Moving slowly, Ao Wen and Feng Xi took their time to wash and dress themselves up before taking a carriage to visit Ao Wen's parents. Despite having several days to heal, many of the wounds Ao Wen suffered from Long Ma were deep even if they appeared small and the medicinal pastes Wu Lin had concocted for her had only been able to do so much to speed her healing. As long as Ao Wen moved slowly, nothing was too painful, but she still winced at several bumps in the road on the ride home.
Once they arrived, the young women circled around to the back courtyard entrance, making their way to the small family kitchen that Ao Wen had used to cook for Feng Xi what felt like a lifetime ago. There, Hou Jia bustled around the small kitchen, chopping fresh ginger and adding it to a simmering pot of thin congee.
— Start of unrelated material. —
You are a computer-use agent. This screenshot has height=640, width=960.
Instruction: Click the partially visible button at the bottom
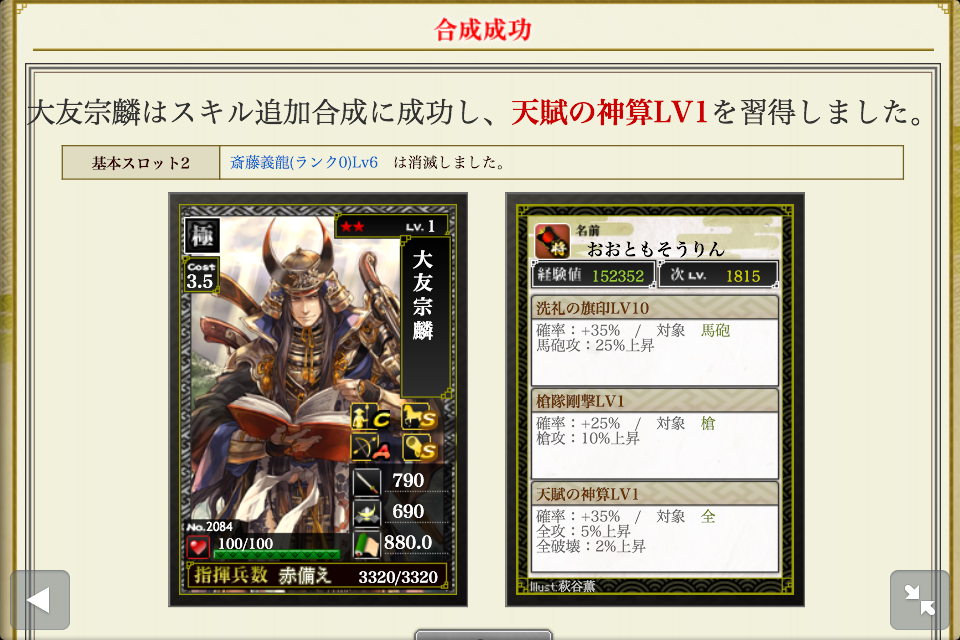483,634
Dark circles of poor sleep hung under her eyes like wounds and a stiffness to her movements suggested that what sleep she had received had been from a chair next to Ao Yang's bed rather than in a proper bed herself. When Feng Xi had mentioned that Hou Jia refused to remain in the City Lord's manor and wanted to bring Ao Yang home to heal Ao Wen had been worried she'd find something like this.
"Mother, let me help you," Ao Wen said, stepping forward without thought for her own injuries.
"Now you want to help?" Hou Jia said, moving to block Ao Wen, glaring at her daughter with crossed arms and a wooden spoon held firmly in hand. "After everything you've done, after all the suffering you've caused, now it's finally convenient for the vaunted Celestial Fairy to come help?" For days, Hou Jia had anticipated this moment. Inwardly, she'd almost feared it would never come, that Ao Wen would be wise enough to avoid her after all the harm she'd done. Every time she'd prepared Ao Yang's meals these past days, every time she'd listened to his soft whimpers of pain, she'd thought of how she'd confront the woman responsible for all this suffering. Now that she was finally here, she said she wanted to help? Could they afford more of her 'help'?
"Mother, I," Ao Wen started, confused by the sudden outburst and anger. She wished she'd woken sooner, wished she'd been able to stay awake to tend to her father these past days but now that she was here, what was happening? Had something more happened to her father? Surely someone would have told Feng Xi if that were the case so what was happening here?
"Don't call me that," Hou Jia snapped, giving vent to all of the pent-up darkness that had settled in her heart since she'd been given Ao Yang's hand at the garden party. Hadn't that party been a great joke? A bunch of cultivators pretending that she was one of them, that she was just like them since they were all 'mothers.' They'd praised her for raising the monster that doomed her Ao Yang, what kind of cruel joke had that been?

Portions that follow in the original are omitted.